- [Problems and tasks]
**a.** According to the article on Bernie Sanders' single payer plan, how many Democratic senators are co-sponsoring his bill?
**b.** Write out the part of the article on Bernie Sanders' single payer plan that opens with the words containing "here are the" and closes with "nearly every American.".
**c.** Continue the article on Bernie Sanders' single payer plan from where it stops.

- [Document segment]
◆ ◆ ◆ ◆

November 29, 2017



Bernie Sanders’ single payer plan is here. Think of it as an opening bid.


WASHINGTON POST


Bernie Sanders released his latest single payer health care plan, and while there are some small differences between this one and what he has proposed in the past, the biggest difference is that this time, he’s got lots of company. Fifteen Democratic senators are co-sponsoring his bill, including most of those considering running for president in 2020.
Support for some kind of universal coverage is now the consensus position among Democrats. And Sanders’ single payer plan is the one that has gotten the most attention, so it’s going to be the one against which other plans are measured.
But we have to understand this plan for what it really is: an opening bid. While he won’t say so himself, I doubt even Sanders believes that something in this form could pass through Congress. Even so, it represents an important strategic shift for the Democratic Party.
 here are the basics on what Sanders’ plan would do, based on a summary released by his office:
  • It establishes an (almost) true single payer system in which private and employer-based insurance is replaced by an expansion of Medicare to include nearly every American.
  • It does so over four years, lowering the Medicare eligibility age to 55 and insuring all children in the first year, then expanding the plan to include all citizens over the following three years.
  • It includes areas of coverage not currently offered by traditional Medicare, including dental, vision, and hearing aids.
  • It eliminates nearly all co-pays, coinsurance, and deductibles.
  • It allows the expanded Medicare system to negotiate drug prices, which Medicare is currently forbidden from doing.

◆ ◆ ◆ ◆

- [Provided material]
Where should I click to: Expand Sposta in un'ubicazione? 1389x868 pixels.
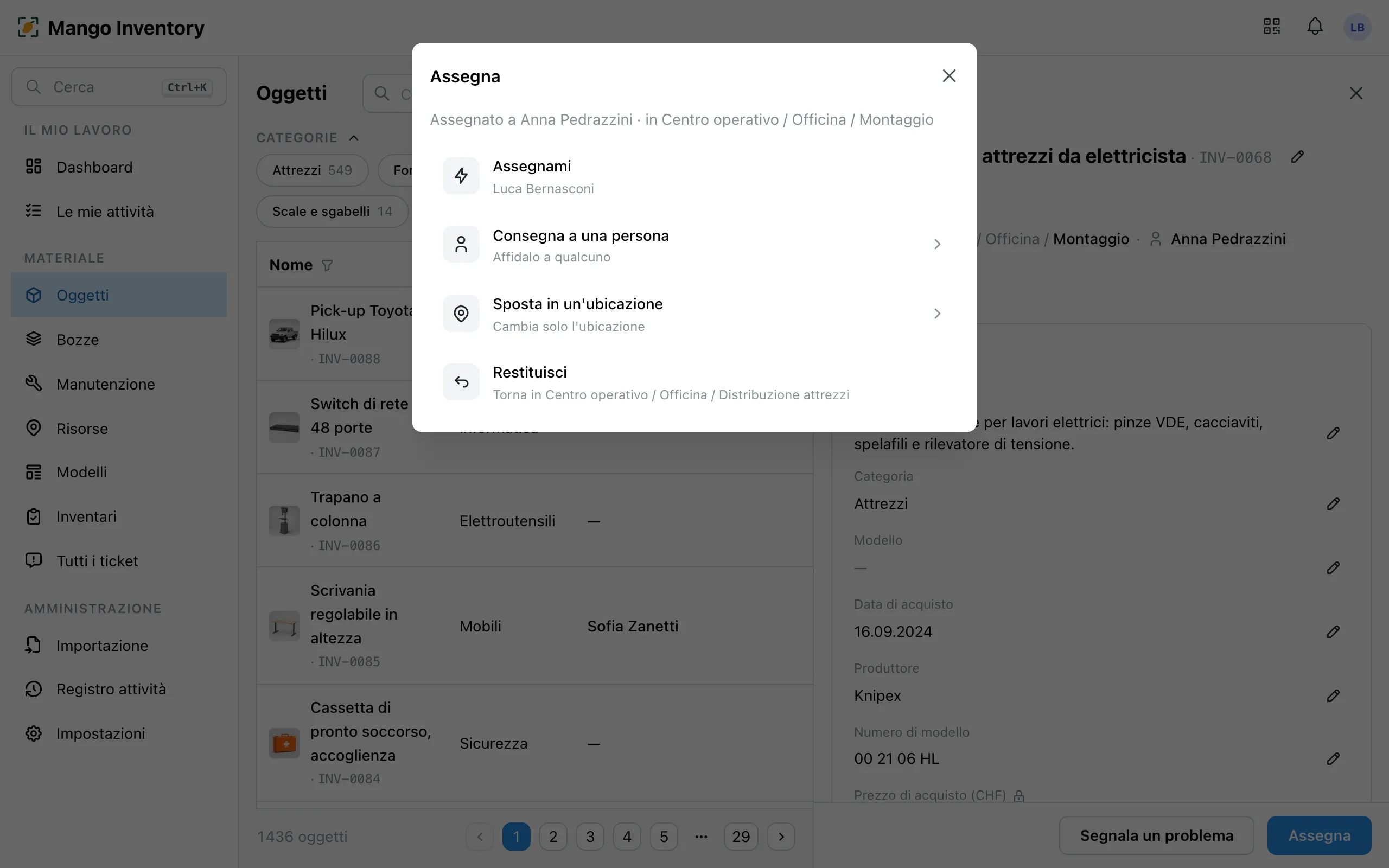tap(694, 314)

◆ ◆ ◆ ◆

- [Written answers]
**a.** Fifteen Democratic senators are co-sponsoring the bill.

**b.**
here are the basics on what Sanders’ plan would do, based on a summary released by his office:
  • It establishes an (almost) true single payer system in which private and employer-based insurance is replaced by an expansion of Medicare to include nearly every American.

**c.**
  • It does not include nursing home coverage, which would continue to be covered under Medicaid, nor does it eliminate the VA or the Indian Health Service.
  • It would pay providers at current Medicare rates, which are lower than private insurance but higher than Medicaid.
This is a maximalist demand. It essentially says, “My plan is: everything. Not just covering everybody, but covering everything, without co-pays or deductibles. Is that realistic? Not really. But that may not be a problem.
One of the complaints people on the left had about both Bill Clinton and Barack Obama — in general, but specifically on health care — is that they gave away too much too quickly, often before negotiations even started. They were too focused on what Republicans or interest groups would never accept, so they moved their opening proposals three steps to the center, leaving the final negotiated solution much more conservative than it had to be. It would have been far better, this critique goes, if they had opened with a much more liberal proposal, then slowly given some ground and eventually arrived at a more liberal compromise.